I am immediately smitten.
Why Doug chose to introduce us, I have no clue. Perhaps it was his way of saying, I had him, and you never will. It certainly was not politeness that caused Doug to allow me to meet the one person who will both change and devastate my world completely.
The introduction is brief. But I do not let it end there. I bring this captivating man a beer. He accepts with a gracious nod, handing me a business card I recognize immediately, the same one still residing in Doug’s wallet. “I’m leaving,” he announces, “if you want to stop by before midnight, call me.”
And then he was gone.
I slide the card into my pocket and join Doug at the bar. We play Tri-Towers until eleven, pretending like nothing had changed. But everything had.
When Doug drops me off, I barely wait for his taillights to vanish before I am inside, fingers trembling as I dial Jan’s number.
Why did I call? I will never be able to tell you. No matter how upset I was that Doug met Jan first, I normally would not do something like this. Doug and I had our issues, but I respected him enough to not chase down his sloppy seconds. But something about this Jan person gnaws at the edges of my soul. I cannot shake the feeling that I am standing at the edge of something vast, frightening, and unknown. All my senses tell me, should I choose not to leap, I will regret it for the rest of my life.
That call changes my life in ways I never dreamed possible.
After this night I will never be the same. The me I thought I once knew disappears and the version of myself I so carefully built over my 36 years, begins to slowly dissolve. What will emerge is raw, new, fragile, and oh so very real.
My chrysalis softly and gently opens, my wings, free to unfurl. I will learn to fly and see the world, fresh and anew. I learn many things, but most importantly, I discover who I am and what the word soulmate truly means.
For many years, in the privacy and security of his home, Jan teaches me more about myself. Not the version others applaud Not the one I pretend to be. But my true self, the one I spent so many years hiding, even from me. Under his tutelage I discover a world I never allowed myself to dream existed, yet secretly always hoped to find. It is a world he and I explore together and as I grow, so does my love for him.
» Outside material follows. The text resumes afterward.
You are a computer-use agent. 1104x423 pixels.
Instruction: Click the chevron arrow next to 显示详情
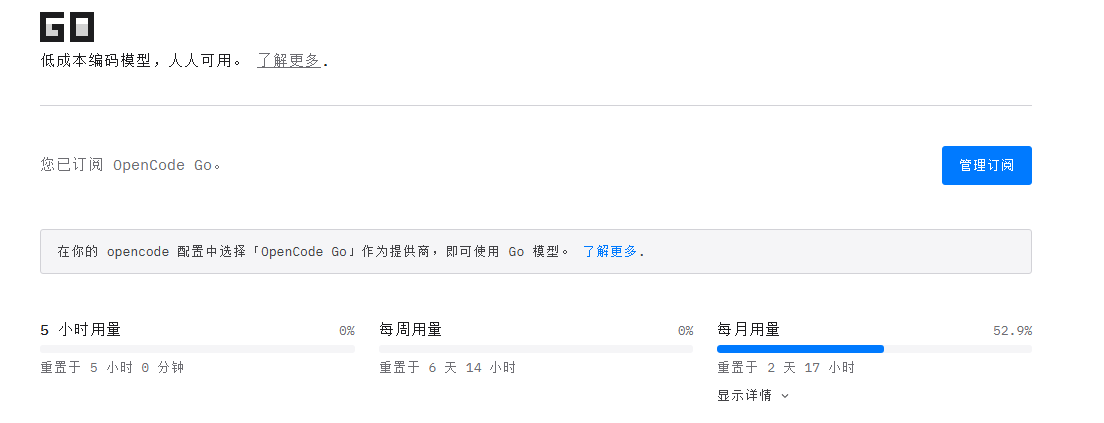[785, 396]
This fateful evening, I meet my mirrored self. My opposite. My mentor and teacher.
Behind the walls of his home, in the softness of stolen time, I cautiously step into his world, trembling and unsure as I find my wings and learn to fly. Through the years Jan becomes the half of me I did not know was missing. Our connection goes far beyond the physical, emotional and mental realms, ours is a spiritual fusion that I will never recapture.
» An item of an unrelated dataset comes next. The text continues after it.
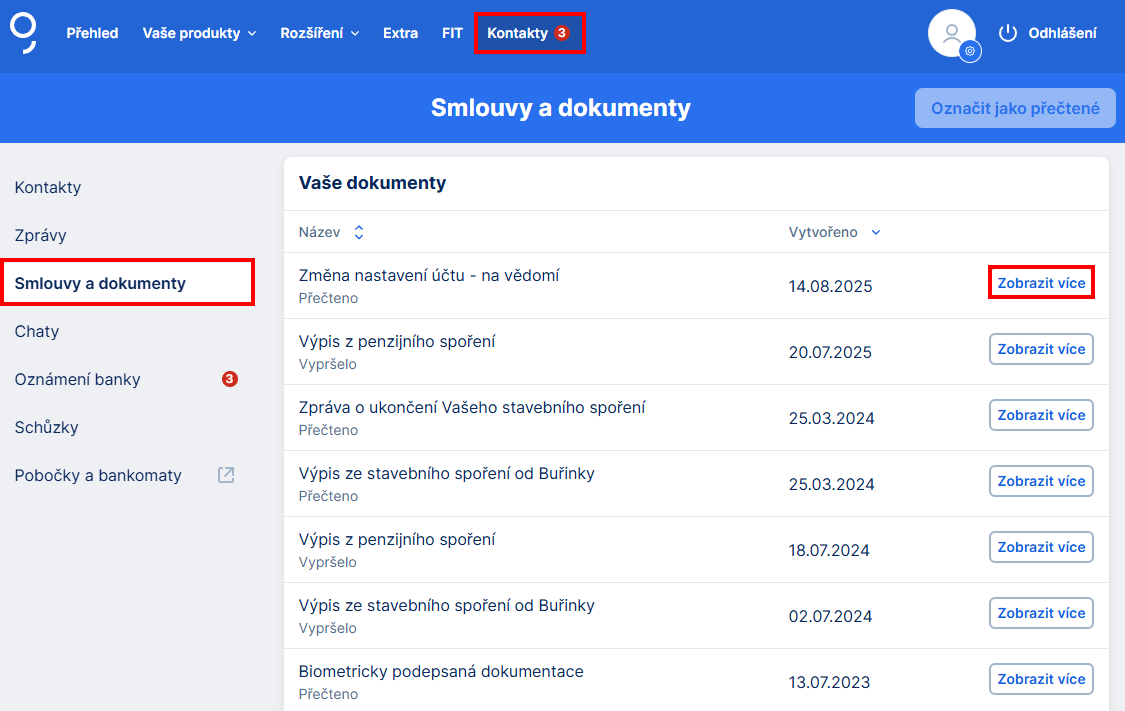Click the George logo icon
The height and width of the screenshot is (711, 1125).
[x=23, y=33]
But my newfound freedom to explore the leather world without inhibition, along with the intense love and emotions we share, abruptly comes to an end.
After seven years in San Diego, I must leave. Not because I want to, I don’t. I have spent years putting down roots in this city. Each day wrapped in golden light. Cultivating loving friendships that feel like family. Spending days, months and years carving out routines that steady me. I have allowed myself to comfortably fall into the sun-soaked rhythm of a life that signifies what it is to be a San Diegan, and this life finally feels like it fits.
But fate doesn’t ask permission. Unlike opportunity, she never knocks. She slips in uninvited and rearranges everything with a kind of cruel, effortless grace. And once again, she has come for me.